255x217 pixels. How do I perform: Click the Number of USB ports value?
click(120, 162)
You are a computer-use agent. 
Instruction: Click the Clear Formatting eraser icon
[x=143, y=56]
--
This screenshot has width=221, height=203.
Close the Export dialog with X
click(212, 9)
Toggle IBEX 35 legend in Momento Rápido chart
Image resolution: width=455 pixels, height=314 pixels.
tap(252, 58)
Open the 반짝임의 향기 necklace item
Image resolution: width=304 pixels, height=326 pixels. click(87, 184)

_Short problem_. Recast the rows as a numbered list, starting at the line that contains "255x217 pixels. How" and ending at the line that contains "[x=143, y=56]", with blank lines left out.

_Expected output_.
1. 255x217 pixels. How do I perform: Click the Number of USB ports value?
2. click(120, 162)
3. You are a computer-use agent. 
4. Instruction: Click the Clear Formatting eraser icon
5. [x=143, y=56]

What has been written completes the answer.